WHAT TO WORK ON: Extract the stretch of lines that starts at the line with "Given: Close the settings dialog with X" and ends at the last line of the data below. Give it exactly, without pictures.

------ DATA TO USE

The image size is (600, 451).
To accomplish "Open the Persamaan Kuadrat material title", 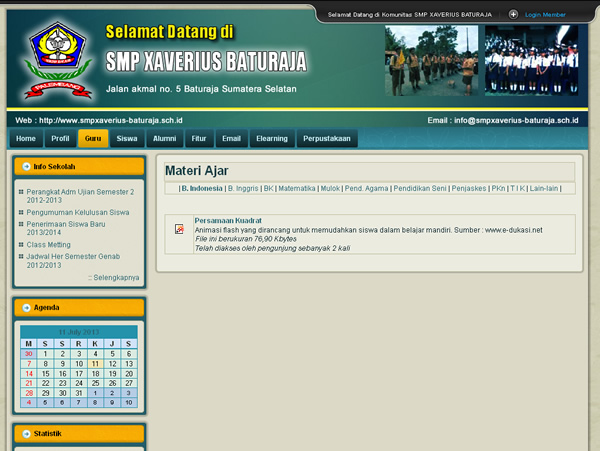I will 228,220.
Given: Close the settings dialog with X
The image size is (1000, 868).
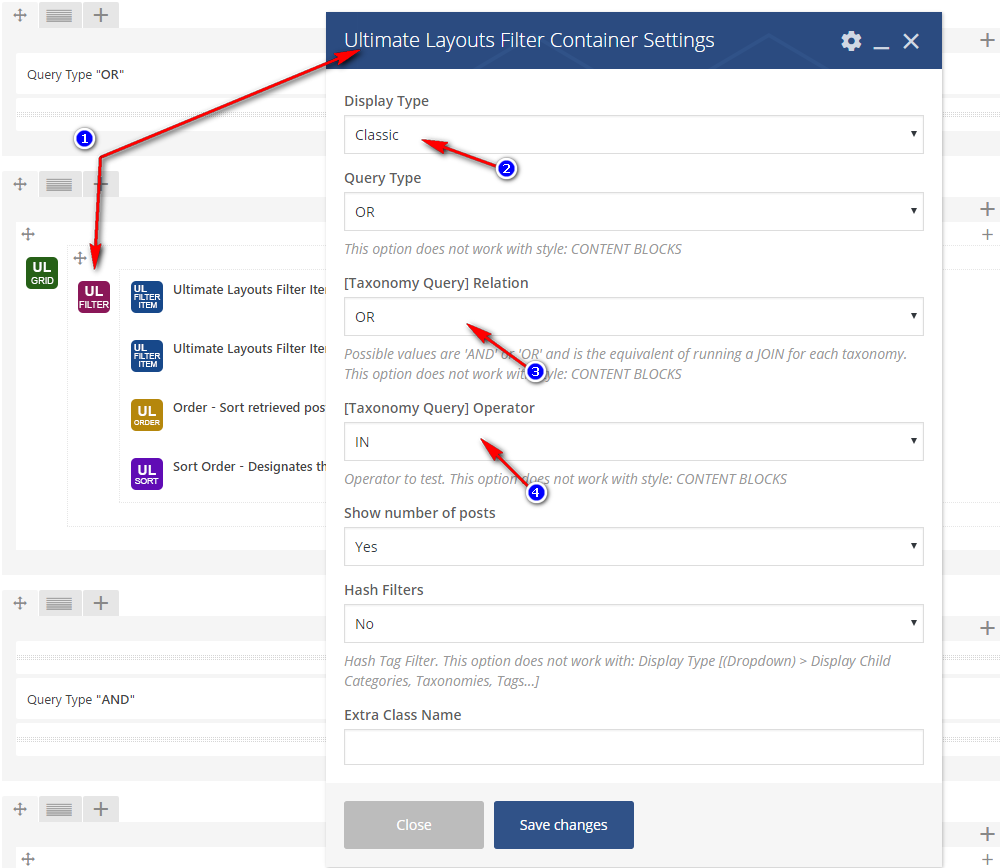Looking at the screenshot, I should pyautogui.click(x=911, y=41).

------------

ANSWER TO THIS PROBLEM:
Given: Close the settings dialog with X
The image size is (1000, 868).
Looking at the screenshot, I should pyautogui.click(x=911, y=41).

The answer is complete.